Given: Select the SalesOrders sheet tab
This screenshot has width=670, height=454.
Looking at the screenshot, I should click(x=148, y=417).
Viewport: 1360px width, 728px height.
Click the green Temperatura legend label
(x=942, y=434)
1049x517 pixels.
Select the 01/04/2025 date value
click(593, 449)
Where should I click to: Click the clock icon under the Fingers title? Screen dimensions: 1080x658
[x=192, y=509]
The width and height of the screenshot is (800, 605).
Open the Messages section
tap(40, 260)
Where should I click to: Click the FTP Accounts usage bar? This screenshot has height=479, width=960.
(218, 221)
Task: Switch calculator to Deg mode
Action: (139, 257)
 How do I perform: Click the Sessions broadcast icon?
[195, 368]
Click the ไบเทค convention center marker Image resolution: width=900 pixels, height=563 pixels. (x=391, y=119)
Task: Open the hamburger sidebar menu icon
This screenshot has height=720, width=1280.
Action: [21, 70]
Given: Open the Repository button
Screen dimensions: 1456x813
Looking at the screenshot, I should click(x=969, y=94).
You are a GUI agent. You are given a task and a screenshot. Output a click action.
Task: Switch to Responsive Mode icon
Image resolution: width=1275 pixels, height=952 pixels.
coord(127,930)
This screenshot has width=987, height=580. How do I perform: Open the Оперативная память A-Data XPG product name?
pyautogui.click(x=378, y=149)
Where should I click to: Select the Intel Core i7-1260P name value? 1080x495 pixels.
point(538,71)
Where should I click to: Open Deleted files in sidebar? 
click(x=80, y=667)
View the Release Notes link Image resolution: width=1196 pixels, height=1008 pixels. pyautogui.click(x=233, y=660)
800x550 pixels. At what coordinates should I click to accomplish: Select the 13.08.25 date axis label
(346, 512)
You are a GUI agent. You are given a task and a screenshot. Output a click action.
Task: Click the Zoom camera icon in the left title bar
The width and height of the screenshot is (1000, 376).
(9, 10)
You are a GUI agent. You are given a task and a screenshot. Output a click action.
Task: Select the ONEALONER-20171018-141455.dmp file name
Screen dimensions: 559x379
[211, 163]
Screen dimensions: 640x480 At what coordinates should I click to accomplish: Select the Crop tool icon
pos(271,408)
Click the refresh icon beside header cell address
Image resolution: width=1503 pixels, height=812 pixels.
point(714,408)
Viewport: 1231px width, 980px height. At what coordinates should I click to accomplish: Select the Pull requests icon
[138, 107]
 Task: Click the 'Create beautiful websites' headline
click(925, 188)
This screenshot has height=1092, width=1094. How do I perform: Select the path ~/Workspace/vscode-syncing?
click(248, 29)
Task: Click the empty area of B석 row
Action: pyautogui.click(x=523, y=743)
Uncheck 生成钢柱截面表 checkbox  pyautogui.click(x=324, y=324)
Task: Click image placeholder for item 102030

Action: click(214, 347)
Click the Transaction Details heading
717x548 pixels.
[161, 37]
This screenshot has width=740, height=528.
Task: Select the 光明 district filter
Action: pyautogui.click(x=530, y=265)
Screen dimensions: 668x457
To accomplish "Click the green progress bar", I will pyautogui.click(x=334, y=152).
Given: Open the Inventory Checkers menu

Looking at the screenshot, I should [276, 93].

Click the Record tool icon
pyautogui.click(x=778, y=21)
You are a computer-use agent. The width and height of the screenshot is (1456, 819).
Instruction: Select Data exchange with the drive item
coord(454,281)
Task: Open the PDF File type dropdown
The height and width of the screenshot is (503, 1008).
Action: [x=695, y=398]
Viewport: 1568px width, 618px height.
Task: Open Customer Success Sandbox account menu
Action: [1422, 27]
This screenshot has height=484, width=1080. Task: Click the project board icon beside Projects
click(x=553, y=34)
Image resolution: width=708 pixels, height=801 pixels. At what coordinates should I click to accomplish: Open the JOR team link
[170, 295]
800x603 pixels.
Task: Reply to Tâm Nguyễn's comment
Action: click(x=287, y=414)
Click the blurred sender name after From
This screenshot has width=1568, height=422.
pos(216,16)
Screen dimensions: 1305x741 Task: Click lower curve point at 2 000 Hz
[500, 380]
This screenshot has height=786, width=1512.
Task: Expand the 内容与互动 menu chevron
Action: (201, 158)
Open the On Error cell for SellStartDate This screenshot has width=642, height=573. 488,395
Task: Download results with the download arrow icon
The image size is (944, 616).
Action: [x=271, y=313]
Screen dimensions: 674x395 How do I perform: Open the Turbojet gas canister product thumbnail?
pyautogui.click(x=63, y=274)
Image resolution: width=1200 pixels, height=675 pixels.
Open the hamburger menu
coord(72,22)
*****
* _What needs to be done_
All the data is to be copied over exactly as it stands.

* _Answer section_
Given: Select the SalesOrders sheet tab
This screenshot has width=670, height=454.
Looking at the screenshot, I should click(x=148, y=417).
Viewport: 1360px width, 728px height.
Click the green Temperatura legend label
(x=942, y=434)
1049x517 pixels.
Select the 01/04/2025 date value
click(593, 449)
Where should I click to: Click the clock icon under the Fingers title? Screen dimensions: 1080x658
[x=192, y=509]
The width and height of the screenshot is (800, 605).
Open the Messages section
tap(40, 260)
Where should I click to: Click the FTP Accounts usage bar? This screenshot has height=479, width=960.
(218, 221)
Task: Switch calculator to Deg mode
Action: (139, 257)
 How do I perform: Click the Sessions broadcast icon?
[195, 368]
Click the ไบเทค convention center marker Image resolution: width=900 pixels, height=563 pixels. (x=391, y=119)
Task: Open the hamburger sidebar menu icon
This screenshot has height=720, width=1280.
Action: [21, 70]
Given: Open the Repository button
Screen dimensions: 1456x813
Looking at the screenshot, I should click(x=969, y=94).
You are a GUI agent. You are given a task and a screenshot. Output a click action.
Task: Switch to Responsive Mode icon
Image resolution: width=1275 pixels, height=952 pixels.
coord(127,930)
This screenshot has width=987, height=580. How do I perform: Open the Оперативная память A-Data XPG product name?
pyautogui.click(x=378, y=149)
Where should I click to: Select the Intel Core i7-1260P name value? 1080x495 pixels.
point(538,71)
Where should I click to: Open Deleted files in sidebar? 
click(x=80, y=667)
View the Release Notes link Image resolution: width=1196 pixels, height=1008 pixels. pyautogui.click(x=233, y=660)
800x550 pixels. At what coordinates should I click to accomplish: Select the 13.08.25 date axis label
(346, 512)
You are a GUI agent. You are given a task and a screenshot. Output a click action.
Task: Click the Zoom camera icon in the left title bar
The width and height of the screenshot is (1000, 376).
(9, 10)
You are a GUI agent. You are given a task and a screenshot. Output a click action.
Task: Select the ONEALONER-20171018-141455.dmp file name
Screen dimensions: 559x379
[211, 163]
Screen dimensions: 640x480 At what coordinates should I click to accomplish: Select the Crop tool icon
pos(271,408)
Click the refresh icon beside header cell address
Image resolution: width=1503 pixels, height=812 pixels.
point(714,408)
Viewport: 1231px width, 980px height. At what coordinates should I click to accomplish: Select the Pull requests icon
[138, 107]
 Task: Click the 'Create beautiful websites' headline
click(925, 188)
This screenshot has height=1092, width=1094. How do I perform: Select the path ~/Workspace/vscode-syncing?
click(248, 29)
Task: Click the empty area of B석 row
Action: pyautogui.click(x=523, y=743)
Uncheck 生成钢柱截面表 checkbox  pyautogui.click(x=324, y=324)
Task: Click image placeholder for item 102030

Action: click(214, 347)
Click the Transaction Details heading
717x548 pixels.
[161, 37]
This screenshot has width=740, height=528.
Task: Select the 光明 district filter
Action: pyautogui.click(x=530, y=265)
Screen dimensions: 668x457
To accomplish "Click the green progress bar", I will pyautogui.click(x=334, y=152).
Given: Open the Inventory Checkers menu

Looking at the screenshot, I should [276, 93].

Click the Record tool icon
pyautogui.click(x=778, y=21)
You are a computer-use agent. The width and height of the screenshot is (1456, 819).
Instruction: Select Data exchange with the drive item
coord(454,281)
Task: Open the PDF File type dropdown
The height and width of the screenshot is (503, 1008).
Action: [x=695, y=398]
Viewport: 1568px width, 618px height.
Task: Open Customer Success Sandbox account menu
Action: [1422, 27]
This screenshot has height=484, width=1080. Task: Click the project board icon beside Projects
click(x=553, y=34)
Image resolution: width=708 pixels, height=801 pixels. At what coordinates should I click to accomplish: Open the JOR team link
[170, 295]
800x603 pixels.
Task: Reply to Tâm Nguyễn's comment
Action: click(x=287, y=414)
Click the blurred sender name after From
This screenshot has width=1568, height=422.
pos(216,16)
Screen dimensions: 1305x741 Task: Click lower curve point at 2 000 Hz
[500, 380]
This screenshot has height=786, width=1512.
Task: Expand the 内容与互动 menu chevron
Action: (201, 158)
Open the On Error cell for SellStartDate This screenshot has width=642, height=573. 488,395
Task: Download results with the download arrow icon
The image size is (944, 616).
Action: [x=271, y=313]
Screen dimensions: 674x395 How do I perform: Open the Turbojet gas canister product thumbnail?
pyautogui.click(x=63, y=274)
Image resolution: width=1200 pixels, height=675 pixels.
Open the hamburger menu
coord(72,22)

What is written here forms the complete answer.